Tuesday, July 31, 2007

Little Queen on the Prairie- Chapter 1

Walking back to my desk from a meeting today, I started thinking about the little speech impediment I had as a child and what a strange formative event the treatment was.
In kindergarten or first grade, I remember being asked to follow my teacher down the hall to a little office, not too far from the special education room. I didn't figure I was being moved into that classroom, but at 6 or 7 you haven't really got a great read on where you stand among your peers on the intellectual capacity chart. So, I'm sitting in the office for a few minutes and in walks Mr. L (name changed to protect him if he's still alive)- probably mid to late 30's, dark hair, persistent 5:00 shadow and in a boy scout troop leader shirt, unbuttoned to expose lots of chest hair. EEEEEK! (Today it sounds maybe sort of sexy minus the boy scout business, but that's not the point.) The room was a little dark and very quiet and Mr. L spoke in a very calm measured way that creeped me out more than a little bit and made me want to cover my private areas with my hands.
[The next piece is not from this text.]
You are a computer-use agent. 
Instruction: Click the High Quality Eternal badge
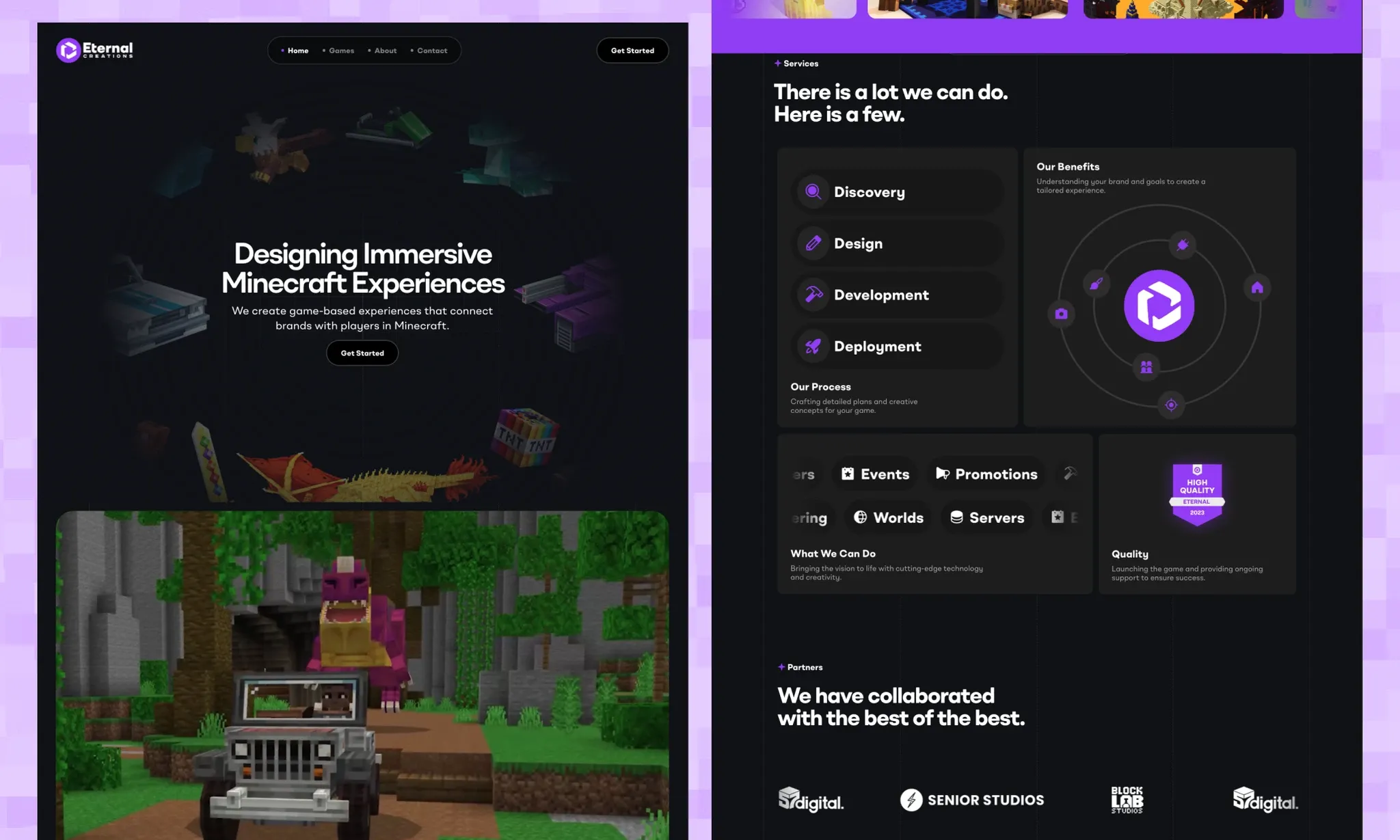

He told me that my teacher and my parents thought it would be good if I saw him to talk about how I pronounce the letter S out the side of my mouth. (BOOM! Instant paranoia for the rest of my life.) Then he held a mirror up horizontally up to my lips and asked me to say some words and phrases that included the letter S. As I recited words, he moved the mirror around to the side of my mouth it started to steam up on my right somewhere between my eye tooth and my molars. Wa la! A lateral lisp, otherwise known by the common name of "slushy lisp." (This is more descriptive and will allow you to imitate the condition while saying fun phrases like "Suck it, sexy" or "Sexual intercourse is super." Have a tissue handy. It can get messhhy.) Anyway, when the session was done, Mr. L told me I could go back to class and to tell my friends that I was just getting some help with learning my letters. (BOOM! More paranoia.) For the next however many months, I saw Mr. L a couple of times a week until I steamed up the mirror in front of my front teeth. What did I learn?
  • ...that I should lie to my friends about the real reasons I might seek therapy, even though it is still kind of fashionable to hit the couch
  • ...that authority figures are secretly talking about me (more on that later)
  • ...that Boy Scouts and their leaders are kinda psycho creepy and you would do well to keep a close eye on your genitals in their company

There you have it whether you wanted it or not. So ends the first chapter.

2 comments:

Melinda June said...

I had to keep seeing Mr. L until I was in sixth grade. I had the front lisp with the nasal thing, too....it still comes out when I've been drinking.

Or perhaps neither of us had speech impediments and they were just trying to give the guy a job.

michaelg said...

So what kind and how many drinks exactly does this take, Mindy?